I hope you’ve all caught the theatre bug (I’m not sure if it’s sexually transmitted or hot-airborne, but either way it’s everywhere).
Now, I’m going to start name-dropping in this column, so for all you freshers out there, I’m going to label them – it I put a * after their name, they’re some thespy loser not worth knowing; if I put a # after their name, they’re very important and fantastic and worth looking out for. You will never see a #.
What’s that cresting the horizon? Is it a bird? A plane? A for the benefit and advancement of humanity? No! It’s a new Oxford Playhouse production.

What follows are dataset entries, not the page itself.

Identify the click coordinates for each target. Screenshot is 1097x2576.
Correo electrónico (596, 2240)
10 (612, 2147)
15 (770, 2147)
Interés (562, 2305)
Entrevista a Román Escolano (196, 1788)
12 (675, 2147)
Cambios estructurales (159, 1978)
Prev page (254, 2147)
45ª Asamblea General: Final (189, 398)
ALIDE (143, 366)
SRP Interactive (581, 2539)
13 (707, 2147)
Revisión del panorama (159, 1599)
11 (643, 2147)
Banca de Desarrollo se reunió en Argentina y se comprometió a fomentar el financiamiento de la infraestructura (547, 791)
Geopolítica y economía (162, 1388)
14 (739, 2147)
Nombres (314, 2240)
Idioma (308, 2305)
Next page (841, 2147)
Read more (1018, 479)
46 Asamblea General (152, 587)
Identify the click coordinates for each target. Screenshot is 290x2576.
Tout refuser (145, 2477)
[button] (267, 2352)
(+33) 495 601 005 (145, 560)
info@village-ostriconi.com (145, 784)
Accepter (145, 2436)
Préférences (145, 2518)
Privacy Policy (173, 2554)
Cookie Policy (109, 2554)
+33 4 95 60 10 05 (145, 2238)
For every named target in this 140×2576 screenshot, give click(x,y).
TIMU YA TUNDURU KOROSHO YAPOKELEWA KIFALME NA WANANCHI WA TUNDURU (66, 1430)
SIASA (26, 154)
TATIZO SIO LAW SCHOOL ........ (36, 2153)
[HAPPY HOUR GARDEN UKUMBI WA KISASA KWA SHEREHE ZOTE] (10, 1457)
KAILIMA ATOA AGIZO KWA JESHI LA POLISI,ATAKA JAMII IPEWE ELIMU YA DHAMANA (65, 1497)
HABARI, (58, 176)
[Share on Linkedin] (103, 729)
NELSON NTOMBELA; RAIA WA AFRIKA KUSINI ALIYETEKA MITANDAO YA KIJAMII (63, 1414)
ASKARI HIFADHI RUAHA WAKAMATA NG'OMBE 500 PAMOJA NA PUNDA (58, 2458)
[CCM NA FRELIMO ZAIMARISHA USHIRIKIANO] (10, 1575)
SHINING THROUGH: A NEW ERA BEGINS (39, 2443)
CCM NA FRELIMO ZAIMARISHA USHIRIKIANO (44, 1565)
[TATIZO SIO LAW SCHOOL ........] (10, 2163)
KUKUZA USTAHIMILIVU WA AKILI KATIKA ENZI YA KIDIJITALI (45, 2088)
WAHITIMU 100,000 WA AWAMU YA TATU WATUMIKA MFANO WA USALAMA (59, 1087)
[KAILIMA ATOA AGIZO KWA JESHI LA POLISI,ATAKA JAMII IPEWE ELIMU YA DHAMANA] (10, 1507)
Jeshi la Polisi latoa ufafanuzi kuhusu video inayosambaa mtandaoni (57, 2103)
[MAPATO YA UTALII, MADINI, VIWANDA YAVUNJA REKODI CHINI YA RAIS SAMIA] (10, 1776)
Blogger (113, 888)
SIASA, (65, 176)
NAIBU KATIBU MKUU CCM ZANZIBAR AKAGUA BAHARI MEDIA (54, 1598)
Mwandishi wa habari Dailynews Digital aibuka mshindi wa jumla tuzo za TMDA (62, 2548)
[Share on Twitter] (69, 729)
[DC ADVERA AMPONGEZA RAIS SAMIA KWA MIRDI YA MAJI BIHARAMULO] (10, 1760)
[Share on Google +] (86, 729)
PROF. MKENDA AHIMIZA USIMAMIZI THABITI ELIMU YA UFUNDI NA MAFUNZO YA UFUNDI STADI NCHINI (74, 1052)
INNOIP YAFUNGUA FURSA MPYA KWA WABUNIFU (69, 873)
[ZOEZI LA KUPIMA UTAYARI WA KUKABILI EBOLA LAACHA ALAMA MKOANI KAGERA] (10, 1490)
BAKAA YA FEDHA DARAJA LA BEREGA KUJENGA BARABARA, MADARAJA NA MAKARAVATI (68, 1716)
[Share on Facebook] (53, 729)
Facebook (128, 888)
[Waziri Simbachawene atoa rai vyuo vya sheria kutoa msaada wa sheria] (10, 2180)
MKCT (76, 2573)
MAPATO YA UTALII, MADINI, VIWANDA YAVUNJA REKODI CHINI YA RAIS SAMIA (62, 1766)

In this case, Charlotte Beynon’s* Royal Hunt of the Sun – not to be confused with Shaffer’s other works about a tiny German soldier trying to stay clean in the trenches of WWI (Soiled Runt of the Hun), or a group of Etonians trying to escape Oxford down the Cherwell (Spoiled Punt on the Run), or [Editors note: You really don’t want to hear this next title. Really]. Apparently it’s not selling all that strongly, as it’s too violent for the old dears that make up the matinee contingent of the Playhouse-goers.
There’re a couple of other shows on this next week: Murder in the Cathedral, which involves singing and the Lesson, which involves an upside down chair. I don’t know enough about them for proper abuse, so I’ll just cover the general basics: they’re awful, everyone involved in them is a wanker and the world would be better if they burned down.
Oh, if you want a laugh, check out the Oxford Theatre Review’s video of the Oxford theatre scene. I’ve never seen so many people be so passionate about a pile of shit since James Corrigan* staged a play in his toilet. When the best acting comes from the panto club (they’re the ones with the lettuce), you know you’re in trouble. Oh, and Alex Jeffries*, after the video, I think you and the Oxford Theatre Scene need to have a talk: it loves you, but it’s not in love with you.